Anticipating the End


In the introduction to Epistemologies of the South: Justice Against Epistemicide, Boaventura de Sousa Santos discusses “strong questions” whose “weak answers … do not challenge the horizon of possibilities” (de Sousa Santos, 20). Among these, de Sousa Santos describes how “it is as difficult to imagine the end of colonialism as it is to imagine that colonialism has no end” (de Sousa Santos, 26). The tension between these two difficulties is the result of weak answers that not only fail to challenge the “horizon of possibilities,” but perhaps cannot imagine a “horizon of possibilities” in the first place. This is not the result of a lack of imagination, but rather the violent suppression of non-Western imaginations and ways of knowing – that is, epistemologies.

Ramón Grosfoguel, in “The Structure of Knowledge in Westernized Universities: Epistemic Racism/Sexism and the Four Genocides/Epistemicides of the Long 16th Century,” historicizes four major epistemicides related to the conquering of the Americas where knowledge in the form of books, bodies, and “códices” were (often literally) burnt out of indigenous American society. Grosfoguel ends his article with three programmatic points, the third of which being, “bring epistemic diversity to the canon of thought to create a pluri-verse of meanings and concepts where the inter-epistemic conversation among many epistemic traditions produce new re-definitions of old concepts and creates new pluriversal concepts with ‘the many defining for the many’ (pluri-verse) instead of ‘one for the rest’ (uni-verse)” (Grosfoguel, 89). The practice of the “pluri-verse” which incorporates the epistemologies of “the many” is one method of challenging the Western “horizon of possibilities” through which the end of colonialism may be imagined.

Making up part of the “pluri-verse,” surely, should be the “epistemologies of the heart” as defined by Juan López Intzín: “Sp’ijilal O’tan/ knowledges or epistemologies of the heart invite us to ‘hearten’ ourselves and the world, to recognize and respect the vast existence that is increasingly threatened by arrogant and indolent rationality” (Intzín, 10). Of particular importance to Sp’ijilal O’tan, in my understanding, is the acknowledgement within the concept of O’tan that the heart is not just a noun, but an action that “[incorporates] people’s everyday life experiences” into “ways of knowing that have built new life horizons – a political struggle from the joyous rebellion and the art of resistance” (Intzín, 7-9).

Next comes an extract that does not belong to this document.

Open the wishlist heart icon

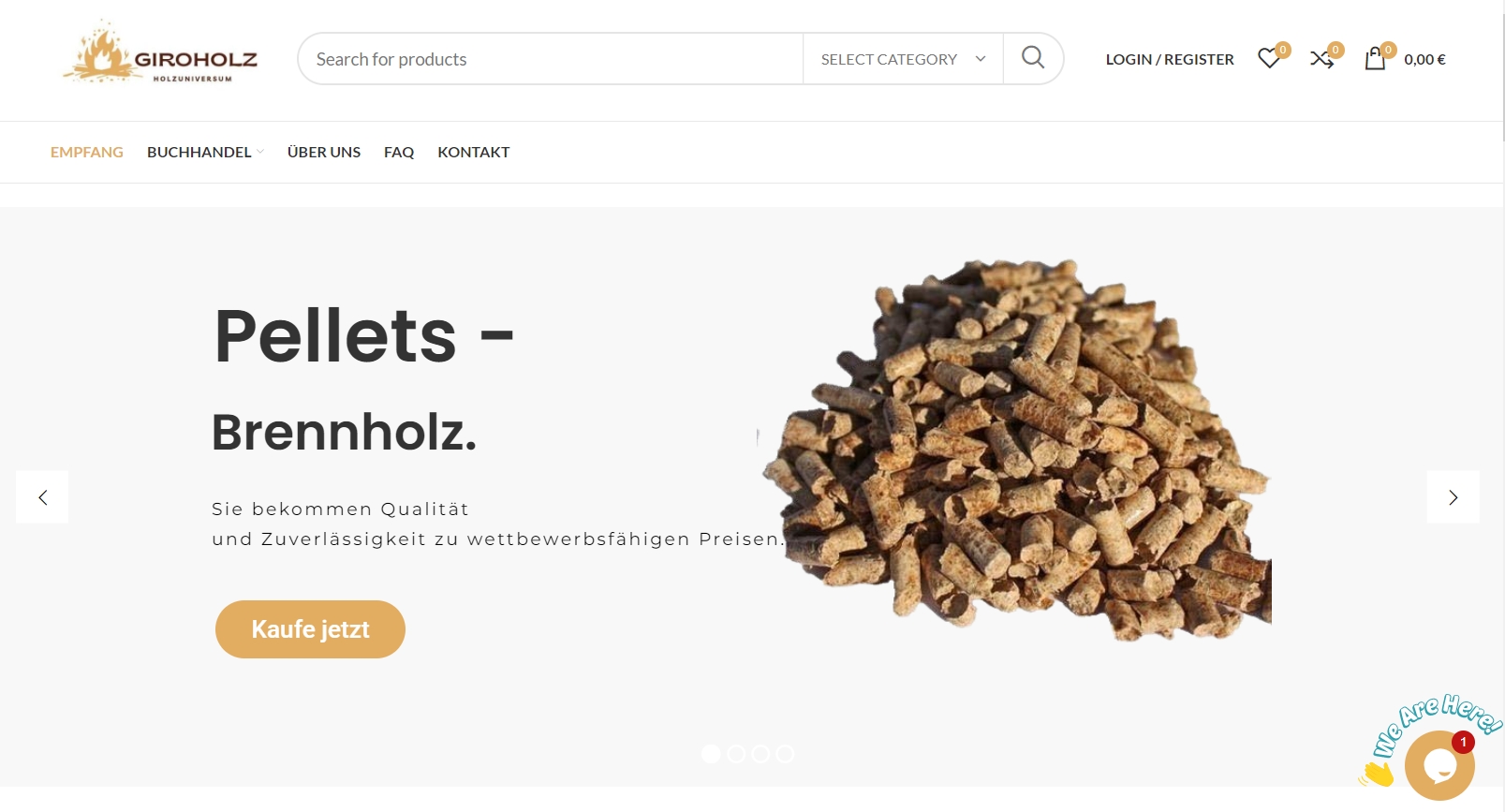pyautogui.click(x=1269, y=59)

Here is the echo in Intzín’s writing of the challenge that de Sousa Santos puts forward to imagine new horizons of possibility. For Intzín, the “new life horizons” allow for the difficulties in imagining the end of colonialism to be rephrased. Perhaps, it can be “joyous” to imagine the end of colonialism.

I want to end my reflection on these texts with a related quote in Silvia Rivera Cusicanqui’s article “Ch’ixinakax utxiwa: a Reflection on the Practices and Discourses of Decolonization,” “The project of indigenous modernity can emerge from the present in a spiral whose movement is a continuous feedback from the past to the future – a ‘principle of hope’ or ‘anticipatory consciousness’ – that both discerns and realizes decolonization at the same time” (Cusicanqui, 96). The term “anticipatory consciousness” feels like an overarching principle that speaks to Grosfoguel’s proposed program of the “pluri-verse” in that it de-linearizes consciousness, allowing for an epistemological continuum that allows for the inter-action of past, present. Beyond imagining the end of colonialism, “anticipatory consciousness” anticipates the end, allowing space for the joy in “joyous rebellion.”

López Intzín, Juan. "Sp'ijilal O'tan: Epistemologies of the Heart." 1 Jan 1970: Print.Grosfoguel, Ramon. "The Structure of Knowledge in Westernized Universities: Epistemic Racism/Sexism and the Four Genocides/Epistemicides of the Long 16th Century." Human Architecture: Journal of the Sociology of Self-Knowledge 11. no. 1: 2013. 73-90. Rivera Cusicanqui, Silvia. "Ch’ixinakax utxiwa: A Reflection on the Practices and Discourses of Decolonization." South Atlantic Quarterly 111. no. 1: 2012. Accessed 12 Oct 2018. de Sousa Santos, Boaventura. Epistemologies of the South: Justice against Epistemicide. Abingdon & New York: Routledge, 2014.